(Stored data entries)
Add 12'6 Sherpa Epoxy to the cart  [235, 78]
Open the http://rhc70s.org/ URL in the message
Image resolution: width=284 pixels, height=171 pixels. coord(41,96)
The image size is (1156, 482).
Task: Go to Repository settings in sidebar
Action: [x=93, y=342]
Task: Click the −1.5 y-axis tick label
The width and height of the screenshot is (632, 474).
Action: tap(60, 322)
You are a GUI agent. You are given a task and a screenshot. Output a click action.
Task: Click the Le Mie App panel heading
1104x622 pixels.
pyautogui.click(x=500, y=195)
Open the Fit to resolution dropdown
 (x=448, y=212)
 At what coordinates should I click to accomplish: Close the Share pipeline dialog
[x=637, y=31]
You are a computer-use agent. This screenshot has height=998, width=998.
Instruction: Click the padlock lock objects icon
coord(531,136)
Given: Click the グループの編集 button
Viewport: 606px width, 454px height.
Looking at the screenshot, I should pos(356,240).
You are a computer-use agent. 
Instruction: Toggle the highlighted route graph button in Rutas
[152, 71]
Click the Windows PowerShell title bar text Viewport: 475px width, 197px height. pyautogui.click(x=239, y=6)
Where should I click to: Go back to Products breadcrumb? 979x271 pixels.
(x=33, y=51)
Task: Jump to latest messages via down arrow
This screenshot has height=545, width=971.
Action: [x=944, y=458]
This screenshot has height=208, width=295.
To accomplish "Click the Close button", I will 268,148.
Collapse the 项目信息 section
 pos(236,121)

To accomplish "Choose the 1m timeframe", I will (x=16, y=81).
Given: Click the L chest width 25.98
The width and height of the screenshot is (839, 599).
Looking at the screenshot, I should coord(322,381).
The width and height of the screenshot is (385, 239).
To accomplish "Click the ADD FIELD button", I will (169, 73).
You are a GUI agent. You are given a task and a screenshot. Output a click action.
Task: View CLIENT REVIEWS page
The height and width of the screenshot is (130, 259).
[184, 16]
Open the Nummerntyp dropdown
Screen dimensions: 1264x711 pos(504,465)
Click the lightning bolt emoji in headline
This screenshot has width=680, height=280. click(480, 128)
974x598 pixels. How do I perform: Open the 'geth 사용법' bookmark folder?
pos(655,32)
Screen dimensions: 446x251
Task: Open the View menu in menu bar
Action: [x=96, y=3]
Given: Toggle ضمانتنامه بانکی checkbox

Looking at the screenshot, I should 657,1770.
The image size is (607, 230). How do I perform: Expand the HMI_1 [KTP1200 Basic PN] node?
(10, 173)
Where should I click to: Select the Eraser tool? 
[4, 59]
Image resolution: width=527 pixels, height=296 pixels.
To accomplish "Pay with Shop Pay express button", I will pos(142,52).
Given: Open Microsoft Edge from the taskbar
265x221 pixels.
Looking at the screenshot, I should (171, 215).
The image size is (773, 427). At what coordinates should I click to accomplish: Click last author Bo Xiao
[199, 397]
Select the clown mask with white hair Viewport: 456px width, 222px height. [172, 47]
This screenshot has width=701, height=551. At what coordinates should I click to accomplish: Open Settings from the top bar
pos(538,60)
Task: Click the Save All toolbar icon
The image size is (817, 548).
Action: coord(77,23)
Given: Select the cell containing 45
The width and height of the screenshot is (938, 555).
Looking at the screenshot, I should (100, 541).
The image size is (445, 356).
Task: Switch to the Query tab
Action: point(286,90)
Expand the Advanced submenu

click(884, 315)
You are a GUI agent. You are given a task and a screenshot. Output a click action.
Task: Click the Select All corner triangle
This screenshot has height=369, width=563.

■ HOW TO COMPLETE THIS TASK
Copy out every line of the data where the word "will" occurs.

■ THE COMPLETED TASK
To accomplish "Click the Close button", I will 268,148.
To accomplish "Choose the 1m timeframe", I will (x=16, y=81).
To accomplish "Click the ADD FIELD button", I will (169, 73).
To accomplish "Pay with Shop Pay express button", I will pos(142,52).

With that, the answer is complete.